Factory activity rises slightly in February

Louella Desiderio - The Philippine Star
Factory activity rises slightly in February
S&P Global said the Philippines’ manufacturing purchasing managers’ index (PMI) inched up to 51 in February from 50.9 in January.
STAR / File

MANILA, Philippines — Manufacturing activity picked up for the sixth consecutive month in February, fueled by improved demand conditions.

S&P Global said the Philippines’ manufacturing purchasing managers’ index (PMI) inched up to 51 in February from 50.9 in January.

The PMI is based on a survey of around 400 manufacturers and takes into account new orders, output, employment, suppliers’ delivery times and stocks of purchases.

An above-50 PMI reading means an overall increase compared to the previous month, while below 50 indicates a contraction.

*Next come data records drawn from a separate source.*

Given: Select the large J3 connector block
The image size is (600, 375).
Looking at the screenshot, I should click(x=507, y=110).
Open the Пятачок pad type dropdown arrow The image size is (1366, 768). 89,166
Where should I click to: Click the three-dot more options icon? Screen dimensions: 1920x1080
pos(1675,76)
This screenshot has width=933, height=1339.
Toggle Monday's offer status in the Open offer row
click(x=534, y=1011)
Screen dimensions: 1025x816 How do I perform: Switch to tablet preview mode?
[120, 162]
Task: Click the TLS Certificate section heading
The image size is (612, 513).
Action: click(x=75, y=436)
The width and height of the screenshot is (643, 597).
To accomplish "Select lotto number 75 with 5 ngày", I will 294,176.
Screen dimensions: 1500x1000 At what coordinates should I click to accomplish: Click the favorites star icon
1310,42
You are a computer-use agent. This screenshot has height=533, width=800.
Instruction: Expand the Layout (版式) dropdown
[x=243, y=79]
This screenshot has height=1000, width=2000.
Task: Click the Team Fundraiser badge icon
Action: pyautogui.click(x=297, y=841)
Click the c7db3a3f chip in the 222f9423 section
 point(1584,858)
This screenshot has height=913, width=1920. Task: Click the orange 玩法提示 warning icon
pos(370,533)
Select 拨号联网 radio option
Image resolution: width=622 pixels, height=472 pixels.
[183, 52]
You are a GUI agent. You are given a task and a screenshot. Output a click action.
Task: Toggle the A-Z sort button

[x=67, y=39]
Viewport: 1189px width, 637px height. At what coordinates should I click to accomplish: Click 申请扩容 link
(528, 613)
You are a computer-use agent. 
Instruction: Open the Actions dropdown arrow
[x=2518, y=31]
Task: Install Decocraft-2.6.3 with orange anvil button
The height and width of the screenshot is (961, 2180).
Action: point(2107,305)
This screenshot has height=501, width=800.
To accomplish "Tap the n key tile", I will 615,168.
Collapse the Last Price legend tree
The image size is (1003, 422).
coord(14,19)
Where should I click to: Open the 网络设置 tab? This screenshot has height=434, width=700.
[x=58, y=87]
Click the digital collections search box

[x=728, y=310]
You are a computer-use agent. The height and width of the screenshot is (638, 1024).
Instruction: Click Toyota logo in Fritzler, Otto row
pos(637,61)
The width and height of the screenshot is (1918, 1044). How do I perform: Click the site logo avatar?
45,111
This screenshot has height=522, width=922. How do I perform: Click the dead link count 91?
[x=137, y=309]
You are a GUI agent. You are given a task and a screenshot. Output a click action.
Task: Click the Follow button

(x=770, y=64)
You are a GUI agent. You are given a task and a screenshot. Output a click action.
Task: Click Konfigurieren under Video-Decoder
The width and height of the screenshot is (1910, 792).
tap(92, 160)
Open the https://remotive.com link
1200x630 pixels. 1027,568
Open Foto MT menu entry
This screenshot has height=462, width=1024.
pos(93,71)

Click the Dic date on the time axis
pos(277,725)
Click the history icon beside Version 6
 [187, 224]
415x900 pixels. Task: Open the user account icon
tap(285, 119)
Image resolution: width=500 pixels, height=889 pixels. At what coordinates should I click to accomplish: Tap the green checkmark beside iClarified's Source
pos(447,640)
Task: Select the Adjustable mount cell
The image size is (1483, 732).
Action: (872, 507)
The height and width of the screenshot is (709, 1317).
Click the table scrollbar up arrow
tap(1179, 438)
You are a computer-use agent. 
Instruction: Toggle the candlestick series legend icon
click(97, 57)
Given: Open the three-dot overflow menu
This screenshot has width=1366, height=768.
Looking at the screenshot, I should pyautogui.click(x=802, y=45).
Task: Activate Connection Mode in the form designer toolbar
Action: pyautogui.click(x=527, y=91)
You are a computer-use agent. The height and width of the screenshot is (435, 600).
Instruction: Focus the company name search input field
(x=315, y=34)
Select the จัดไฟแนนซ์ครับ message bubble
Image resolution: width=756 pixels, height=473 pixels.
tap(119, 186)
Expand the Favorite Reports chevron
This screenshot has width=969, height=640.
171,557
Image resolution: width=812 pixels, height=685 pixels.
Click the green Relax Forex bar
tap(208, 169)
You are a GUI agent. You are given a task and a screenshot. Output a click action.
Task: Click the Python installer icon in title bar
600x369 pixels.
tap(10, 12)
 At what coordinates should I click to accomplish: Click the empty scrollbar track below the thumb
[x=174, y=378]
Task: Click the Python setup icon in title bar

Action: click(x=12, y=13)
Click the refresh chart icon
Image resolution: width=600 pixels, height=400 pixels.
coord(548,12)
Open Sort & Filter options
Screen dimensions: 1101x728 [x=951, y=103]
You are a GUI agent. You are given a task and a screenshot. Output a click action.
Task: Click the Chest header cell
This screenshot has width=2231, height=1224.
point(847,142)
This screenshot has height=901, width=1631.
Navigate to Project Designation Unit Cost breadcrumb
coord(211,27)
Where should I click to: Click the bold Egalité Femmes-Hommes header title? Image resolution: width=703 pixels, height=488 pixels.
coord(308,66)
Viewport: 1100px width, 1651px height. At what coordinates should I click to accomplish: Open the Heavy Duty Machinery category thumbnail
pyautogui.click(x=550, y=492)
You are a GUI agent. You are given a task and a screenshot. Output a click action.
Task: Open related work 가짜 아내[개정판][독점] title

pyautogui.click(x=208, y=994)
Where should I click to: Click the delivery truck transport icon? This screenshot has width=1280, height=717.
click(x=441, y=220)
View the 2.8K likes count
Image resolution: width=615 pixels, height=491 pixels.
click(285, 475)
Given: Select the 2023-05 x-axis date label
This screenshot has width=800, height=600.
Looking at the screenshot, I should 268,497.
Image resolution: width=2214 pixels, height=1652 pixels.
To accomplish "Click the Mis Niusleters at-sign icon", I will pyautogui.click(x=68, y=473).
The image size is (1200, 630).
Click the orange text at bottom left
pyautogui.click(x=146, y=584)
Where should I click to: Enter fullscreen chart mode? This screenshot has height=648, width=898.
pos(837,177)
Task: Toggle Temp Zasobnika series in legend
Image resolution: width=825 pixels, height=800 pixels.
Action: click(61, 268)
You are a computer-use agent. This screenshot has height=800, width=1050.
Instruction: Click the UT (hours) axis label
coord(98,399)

S&P Global attributed the upturn in the manufacturing sector to the stronger increase in new orders as demand improved.

Growth in new orders was supported by the increase in new export sales, which marked the first month of improved foreign demand for Filipino manufactured goods since November last year.

“The start of the year was somewhat subdued for Filipino manufacturers, amid muted demand. However, in February, growth in new orders gained momentum, which in turn supported a fresh rise in employment and sustained growth in purchasing activity,” S&P Global Market Intelligence economist Maryam Baluch said.

February marked the first month of job creation since October 2023, as manufacturers increased their workforce count.

While demand improved, growth in output slowed, posting its weakest expansion in one-and-a-half years.

“The sector was held back by the severity of material shortages. Growth in production was only fractional, with firms chipping away at their holdings of inputs and finished items to meet order requirements,” Baluch said.

She said concerns on raw material shortages have affected the outlook for the year ahead, as manufacturers’ confidence weakened.

S&P Global said the level of positive sentiment observed in February matched that in October 2023 and was the lowest in 20 months.

For the coming months, Rizal Commercial Banking Corp. chief economist Michael Ricafort said the easing headline inflation trend towards the central bank’s two to four percent target would be favorable for the manufacturing sector.